What is the least amount of energy that can be emitted by an excited electron in a hydrogen atom falling from an excited state d

Question

3 years ago

5

What is the least amount of energy that can be emitted by an excited electron in a hydrogen atom falling from an excited state d

irectly to the n = 3 state? What is the quantum number n for the excited state? Humans cannot visually observe the photons emitted in this process. Why not?

Chemistry

2 answers:

Yuri [45] · Answer 1 · 2022-05-10T21:02:50+03:00

Answer:

1. $E=1.059x10^{-19}J$

2. $n=4$

3. The associated wavelength belongs to the infrared spectrum which is invisible for humans.

Explanation:

Hello,

1. At first, according to the equation:

$E=E_oZ^2(\frac{1}{n_1^2}-\frac{1}{n_2^2})$

Whereas $E$ is the emitted energy, $E_o$ the first level energy, $Z$ the atomic number, $n_1$ the first level and $n_2$ the second level. In such a way, the closest the $n$ 's are, the least the amount of emitted energy, therefore, $n_1=3$ (based on the statement) and $n_2=4$ , thus, the least amount of energy turns out being:

$E=(2.179x10^{-18}J)(1^2)(\frac{1}{3^2}-\frac{1}{4^2})\\E=1.059x10^{-19}J$

2. Secondly, and based on the first question, the quantum number for the excited state is mandatorily $n=4$

3. Finally, to substantiate why we cannot observe the emitted photons we apply the following equation:

$E=\frac{hc}{\lambda} \\\lambda=\frac{hc}{E}=\frac{(6.62607004x10^{-34} m^2 kg / s)(299 792 458m/s)}{1.059x10^{-19}m^2 kg / s^2} \\\lambda=1.88x10^{-6}m$

Whereas the obtained wavelength corresponds to the infrared spectrum which is not observable by humans.

Best regards.

Lisa [10] · Answer 2 · 2022-05-10T19:14:31+03:00

Answer:

The least amount of energy emitted in this case is 0.6 eV.

The corresponding quantum number n would be n=4.

The wavelenght asociated to the emitted photon would be 2.06 $\mu$ m, corresponding to the Infrared spectrum.

Explanation:

For calculating the energy of an electron emitted/absorbed in an electronic transition of the hydrogen atom, the next equation from the Bohr model can be used:

$E=E_{0} Z^2 [\frac{1}{n_1^2}-\frac{1}{n_2^2}]$

, where E is the photon energy, $E_0$ is the energy of the first energy level (-13.6 eV), Z is the atomic number, $n_1$ is the quantum number n of the starting level and $n_2$ the quantum number n of the finishing level.
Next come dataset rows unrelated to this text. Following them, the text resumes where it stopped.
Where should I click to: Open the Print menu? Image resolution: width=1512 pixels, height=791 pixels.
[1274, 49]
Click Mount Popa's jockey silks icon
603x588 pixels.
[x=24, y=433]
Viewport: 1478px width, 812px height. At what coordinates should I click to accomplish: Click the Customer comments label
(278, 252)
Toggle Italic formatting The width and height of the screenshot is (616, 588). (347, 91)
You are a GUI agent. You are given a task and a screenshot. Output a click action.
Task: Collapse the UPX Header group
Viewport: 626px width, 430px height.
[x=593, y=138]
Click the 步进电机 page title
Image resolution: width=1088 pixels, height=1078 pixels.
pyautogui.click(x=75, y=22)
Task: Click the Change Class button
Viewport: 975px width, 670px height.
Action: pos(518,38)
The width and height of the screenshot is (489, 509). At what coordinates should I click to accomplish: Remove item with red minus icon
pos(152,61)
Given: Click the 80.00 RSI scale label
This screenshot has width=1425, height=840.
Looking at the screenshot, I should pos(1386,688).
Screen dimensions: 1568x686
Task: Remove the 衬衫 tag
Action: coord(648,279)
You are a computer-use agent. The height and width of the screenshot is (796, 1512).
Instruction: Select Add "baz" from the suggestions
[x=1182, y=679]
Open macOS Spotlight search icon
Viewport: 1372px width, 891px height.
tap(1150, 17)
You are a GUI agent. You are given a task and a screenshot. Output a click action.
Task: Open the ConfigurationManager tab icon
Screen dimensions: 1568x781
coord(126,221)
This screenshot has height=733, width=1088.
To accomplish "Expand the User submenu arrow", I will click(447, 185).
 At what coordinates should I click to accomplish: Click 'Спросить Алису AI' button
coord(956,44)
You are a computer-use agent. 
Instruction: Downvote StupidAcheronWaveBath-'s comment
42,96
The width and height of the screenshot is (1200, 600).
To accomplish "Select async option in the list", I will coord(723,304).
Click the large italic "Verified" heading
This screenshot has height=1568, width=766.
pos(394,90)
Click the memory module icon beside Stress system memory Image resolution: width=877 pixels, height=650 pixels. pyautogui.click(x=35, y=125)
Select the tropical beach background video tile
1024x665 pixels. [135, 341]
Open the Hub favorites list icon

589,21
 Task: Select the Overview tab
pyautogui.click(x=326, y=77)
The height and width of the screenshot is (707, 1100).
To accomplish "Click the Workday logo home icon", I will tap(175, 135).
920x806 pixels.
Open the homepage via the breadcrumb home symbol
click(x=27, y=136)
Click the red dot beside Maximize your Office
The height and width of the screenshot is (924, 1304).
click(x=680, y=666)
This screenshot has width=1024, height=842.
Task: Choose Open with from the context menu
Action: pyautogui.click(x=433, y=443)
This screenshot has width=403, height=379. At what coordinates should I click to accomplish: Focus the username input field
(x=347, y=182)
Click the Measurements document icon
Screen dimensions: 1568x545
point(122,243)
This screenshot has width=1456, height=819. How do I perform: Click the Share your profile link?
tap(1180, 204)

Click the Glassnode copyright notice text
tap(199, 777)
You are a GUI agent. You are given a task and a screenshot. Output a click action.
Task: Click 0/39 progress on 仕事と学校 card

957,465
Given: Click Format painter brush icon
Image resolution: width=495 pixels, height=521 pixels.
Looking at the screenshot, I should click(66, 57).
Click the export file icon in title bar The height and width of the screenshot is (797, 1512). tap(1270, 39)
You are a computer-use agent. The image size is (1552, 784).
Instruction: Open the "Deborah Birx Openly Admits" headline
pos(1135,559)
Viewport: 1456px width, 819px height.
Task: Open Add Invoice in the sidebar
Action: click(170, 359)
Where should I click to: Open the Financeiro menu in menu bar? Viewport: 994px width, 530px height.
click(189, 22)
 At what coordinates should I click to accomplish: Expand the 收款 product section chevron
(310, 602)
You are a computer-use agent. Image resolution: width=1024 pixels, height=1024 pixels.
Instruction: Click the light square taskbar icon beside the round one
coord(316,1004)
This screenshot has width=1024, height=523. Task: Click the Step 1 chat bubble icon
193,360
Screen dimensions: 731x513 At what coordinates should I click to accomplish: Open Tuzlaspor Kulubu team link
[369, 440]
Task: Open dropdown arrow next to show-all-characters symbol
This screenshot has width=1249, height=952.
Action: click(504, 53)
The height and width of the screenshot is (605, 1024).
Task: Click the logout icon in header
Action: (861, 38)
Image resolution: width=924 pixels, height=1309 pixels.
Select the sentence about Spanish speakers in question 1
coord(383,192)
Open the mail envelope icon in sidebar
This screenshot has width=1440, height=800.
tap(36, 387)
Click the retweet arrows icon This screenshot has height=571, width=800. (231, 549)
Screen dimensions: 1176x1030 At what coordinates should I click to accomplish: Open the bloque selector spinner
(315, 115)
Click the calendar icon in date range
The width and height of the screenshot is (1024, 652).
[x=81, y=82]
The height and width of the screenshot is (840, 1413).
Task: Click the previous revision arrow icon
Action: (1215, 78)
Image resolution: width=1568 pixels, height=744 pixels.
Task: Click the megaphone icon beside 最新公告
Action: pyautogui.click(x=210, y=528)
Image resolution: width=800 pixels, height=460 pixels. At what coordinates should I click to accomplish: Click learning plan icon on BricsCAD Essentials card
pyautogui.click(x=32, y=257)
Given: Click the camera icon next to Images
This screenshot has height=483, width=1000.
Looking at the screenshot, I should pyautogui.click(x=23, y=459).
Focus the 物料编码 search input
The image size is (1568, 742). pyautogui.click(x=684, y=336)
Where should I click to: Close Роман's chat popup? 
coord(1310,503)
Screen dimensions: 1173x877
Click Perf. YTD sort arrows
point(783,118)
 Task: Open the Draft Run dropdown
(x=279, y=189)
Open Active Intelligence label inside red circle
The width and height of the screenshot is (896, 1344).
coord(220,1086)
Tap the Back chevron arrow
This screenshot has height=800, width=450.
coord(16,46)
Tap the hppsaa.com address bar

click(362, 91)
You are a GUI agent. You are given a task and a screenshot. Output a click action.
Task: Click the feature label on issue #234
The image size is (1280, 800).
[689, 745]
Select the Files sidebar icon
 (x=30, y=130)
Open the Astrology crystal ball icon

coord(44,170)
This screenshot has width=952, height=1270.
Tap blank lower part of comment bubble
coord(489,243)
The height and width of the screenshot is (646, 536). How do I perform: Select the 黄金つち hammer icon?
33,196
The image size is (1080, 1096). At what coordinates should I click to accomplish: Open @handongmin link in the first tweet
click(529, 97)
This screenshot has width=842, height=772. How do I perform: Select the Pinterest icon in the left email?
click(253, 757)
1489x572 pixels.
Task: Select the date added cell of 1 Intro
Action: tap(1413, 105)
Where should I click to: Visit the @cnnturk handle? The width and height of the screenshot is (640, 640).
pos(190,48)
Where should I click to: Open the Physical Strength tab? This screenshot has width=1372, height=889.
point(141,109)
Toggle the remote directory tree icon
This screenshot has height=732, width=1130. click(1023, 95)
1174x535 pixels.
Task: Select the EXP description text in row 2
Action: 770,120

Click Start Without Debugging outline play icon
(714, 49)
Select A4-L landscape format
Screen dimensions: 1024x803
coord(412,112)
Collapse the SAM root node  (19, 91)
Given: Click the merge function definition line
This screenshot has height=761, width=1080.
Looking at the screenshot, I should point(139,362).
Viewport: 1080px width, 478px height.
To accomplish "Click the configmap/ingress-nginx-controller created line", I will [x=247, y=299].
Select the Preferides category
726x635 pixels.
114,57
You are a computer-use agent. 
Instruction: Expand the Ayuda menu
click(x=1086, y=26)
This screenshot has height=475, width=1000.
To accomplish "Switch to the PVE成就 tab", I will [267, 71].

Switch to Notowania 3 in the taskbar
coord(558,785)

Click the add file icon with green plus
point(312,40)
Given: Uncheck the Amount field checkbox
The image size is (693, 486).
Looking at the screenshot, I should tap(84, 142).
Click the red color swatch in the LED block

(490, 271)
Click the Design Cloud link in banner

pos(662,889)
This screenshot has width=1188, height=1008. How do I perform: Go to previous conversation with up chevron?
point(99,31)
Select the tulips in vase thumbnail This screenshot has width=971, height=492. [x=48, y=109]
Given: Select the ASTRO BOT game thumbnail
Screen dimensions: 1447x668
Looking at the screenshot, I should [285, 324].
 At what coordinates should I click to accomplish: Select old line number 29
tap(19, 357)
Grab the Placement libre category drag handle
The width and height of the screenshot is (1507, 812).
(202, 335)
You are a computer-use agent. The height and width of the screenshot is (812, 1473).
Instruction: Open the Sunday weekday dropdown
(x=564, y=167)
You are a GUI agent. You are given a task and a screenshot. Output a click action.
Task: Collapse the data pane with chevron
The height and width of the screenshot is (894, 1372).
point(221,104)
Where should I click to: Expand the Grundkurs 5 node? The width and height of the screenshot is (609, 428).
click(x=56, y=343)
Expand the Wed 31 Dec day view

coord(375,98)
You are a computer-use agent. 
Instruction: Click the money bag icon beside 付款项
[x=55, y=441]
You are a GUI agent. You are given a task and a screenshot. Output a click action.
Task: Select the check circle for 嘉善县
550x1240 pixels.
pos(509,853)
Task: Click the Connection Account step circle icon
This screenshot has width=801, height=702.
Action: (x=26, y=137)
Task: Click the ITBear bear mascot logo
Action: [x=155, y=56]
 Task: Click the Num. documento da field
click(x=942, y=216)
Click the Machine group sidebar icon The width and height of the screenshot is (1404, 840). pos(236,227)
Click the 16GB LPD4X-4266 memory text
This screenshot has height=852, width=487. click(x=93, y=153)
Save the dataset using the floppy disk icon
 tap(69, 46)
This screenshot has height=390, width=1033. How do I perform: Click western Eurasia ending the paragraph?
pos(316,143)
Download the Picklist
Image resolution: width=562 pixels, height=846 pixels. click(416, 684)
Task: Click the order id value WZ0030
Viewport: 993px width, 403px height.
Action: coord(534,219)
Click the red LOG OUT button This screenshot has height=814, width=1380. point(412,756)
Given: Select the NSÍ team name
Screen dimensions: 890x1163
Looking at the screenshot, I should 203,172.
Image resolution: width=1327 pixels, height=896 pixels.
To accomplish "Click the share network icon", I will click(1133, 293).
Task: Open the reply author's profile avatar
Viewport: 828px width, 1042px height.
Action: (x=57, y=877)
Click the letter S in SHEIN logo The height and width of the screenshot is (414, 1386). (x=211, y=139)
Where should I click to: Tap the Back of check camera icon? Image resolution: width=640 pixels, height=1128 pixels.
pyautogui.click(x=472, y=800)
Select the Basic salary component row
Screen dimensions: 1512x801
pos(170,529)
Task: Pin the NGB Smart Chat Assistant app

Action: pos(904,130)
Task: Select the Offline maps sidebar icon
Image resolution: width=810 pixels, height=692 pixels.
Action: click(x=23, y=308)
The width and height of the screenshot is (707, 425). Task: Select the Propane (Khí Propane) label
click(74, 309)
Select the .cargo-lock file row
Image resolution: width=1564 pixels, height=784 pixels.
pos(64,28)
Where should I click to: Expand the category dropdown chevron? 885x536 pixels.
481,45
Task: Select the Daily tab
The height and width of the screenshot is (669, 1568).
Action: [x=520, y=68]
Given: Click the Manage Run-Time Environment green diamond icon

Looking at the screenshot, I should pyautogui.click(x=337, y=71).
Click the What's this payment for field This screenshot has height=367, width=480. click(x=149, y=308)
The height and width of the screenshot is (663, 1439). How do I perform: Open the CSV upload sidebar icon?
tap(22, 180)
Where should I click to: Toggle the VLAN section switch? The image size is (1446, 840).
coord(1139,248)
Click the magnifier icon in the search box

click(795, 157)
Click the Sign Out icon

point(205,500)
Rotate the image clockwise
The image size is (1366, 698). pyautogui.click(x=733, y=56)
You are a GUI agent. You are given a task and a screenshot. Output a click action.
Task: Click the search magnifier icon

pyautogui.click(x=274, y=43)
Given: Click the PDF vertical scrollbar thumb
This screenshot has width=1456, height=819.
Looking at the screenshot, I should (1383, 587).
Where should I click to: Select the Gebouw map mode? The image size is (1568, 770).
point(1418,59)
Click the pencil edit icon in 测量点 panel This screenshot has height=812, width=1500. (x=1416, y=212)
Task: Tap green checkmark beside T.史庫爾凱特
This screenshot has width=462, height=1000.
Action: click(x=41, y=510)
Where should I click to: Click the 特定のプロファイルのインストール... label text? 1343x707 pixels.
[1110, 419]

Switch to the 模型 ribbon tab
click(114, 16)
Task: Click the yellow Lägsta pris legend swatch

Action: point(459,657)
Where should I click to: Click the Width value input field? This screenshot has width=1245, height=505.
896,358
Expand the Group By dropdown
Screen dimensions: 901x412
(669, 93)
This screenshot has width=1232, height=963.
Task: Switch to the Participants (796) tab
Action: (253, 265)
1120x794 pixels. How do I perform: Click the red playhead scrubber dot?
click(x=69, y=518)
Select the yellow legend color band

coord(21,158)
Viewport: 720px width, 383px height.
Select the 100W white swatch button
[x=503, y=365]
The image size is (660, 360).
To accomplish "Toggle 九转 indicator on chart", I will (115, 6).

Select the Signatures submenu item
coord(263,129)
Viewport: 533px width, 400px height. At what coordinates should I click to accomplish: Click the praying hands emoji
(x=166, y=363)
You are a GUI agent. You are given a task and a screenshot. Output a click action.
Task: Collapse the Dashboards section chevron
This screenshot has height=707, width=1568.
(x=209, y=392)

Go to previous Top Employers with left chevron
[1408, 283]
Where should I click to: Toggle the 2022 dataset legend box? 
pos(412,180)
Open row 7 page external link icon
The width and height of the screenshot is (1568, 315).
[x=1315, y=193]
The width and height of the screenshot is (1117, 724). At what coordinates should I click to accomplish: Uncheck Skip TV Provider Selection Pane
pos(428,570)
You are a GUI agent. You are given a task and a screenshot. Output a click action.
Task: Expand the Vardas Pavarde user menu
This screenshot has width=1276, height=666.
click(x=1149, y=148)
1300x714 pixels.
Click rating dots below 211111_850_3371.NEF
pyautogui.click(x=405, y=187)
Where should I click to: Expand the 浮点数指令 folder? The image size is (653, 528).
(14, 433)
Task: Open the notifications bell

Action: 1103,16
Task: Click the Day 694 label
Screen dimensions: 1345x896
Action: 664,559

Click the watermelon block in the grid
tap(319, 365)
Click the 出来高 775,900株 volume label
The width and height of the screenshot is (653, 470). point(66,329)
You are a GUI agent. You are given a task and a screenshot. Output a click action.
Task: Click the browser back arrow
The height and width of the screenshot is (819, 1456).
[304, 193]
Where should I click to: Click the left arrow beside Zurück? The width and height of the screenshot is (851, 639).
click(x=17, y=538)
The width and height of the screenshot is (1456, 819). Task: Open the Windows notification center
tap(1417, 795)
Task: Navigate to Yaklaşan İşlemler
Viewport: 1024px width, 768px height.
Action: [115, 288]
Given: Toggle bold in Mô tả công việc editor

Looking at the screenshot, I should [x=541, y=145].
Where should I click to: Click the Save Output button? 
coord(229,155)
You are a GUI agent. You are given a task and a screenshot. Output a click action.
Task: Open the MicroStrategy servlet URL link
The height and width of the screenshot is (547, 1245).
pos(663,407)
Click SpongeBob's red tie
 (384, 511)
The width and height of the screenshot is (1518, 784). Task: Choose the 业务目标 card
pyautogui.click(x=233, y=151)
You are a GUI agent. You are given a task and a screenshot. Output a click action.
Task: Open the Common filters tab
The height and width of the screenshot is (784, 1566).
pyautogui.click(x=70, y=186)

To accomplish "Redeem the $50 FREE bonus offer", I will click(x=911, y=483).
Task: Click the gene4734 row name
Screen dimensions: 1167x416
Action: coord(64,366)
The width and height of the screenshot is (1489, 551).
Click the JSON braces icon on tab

In this case, $n_2=3$ , and $n_1=4$ , because this excited level is the next in energy to n=3.

Considering that $1 eV= 1.60217662x10^{-19} J$ , and using the Planck equation $E=h\nu=\frac{hc}{\lambda}$ , you can calculate the wavelenght or the frequency associated to that photon. Values in the order of $\mu$ m in wavelenght belong to the Infrared spectrum, wich can not being seen by humans.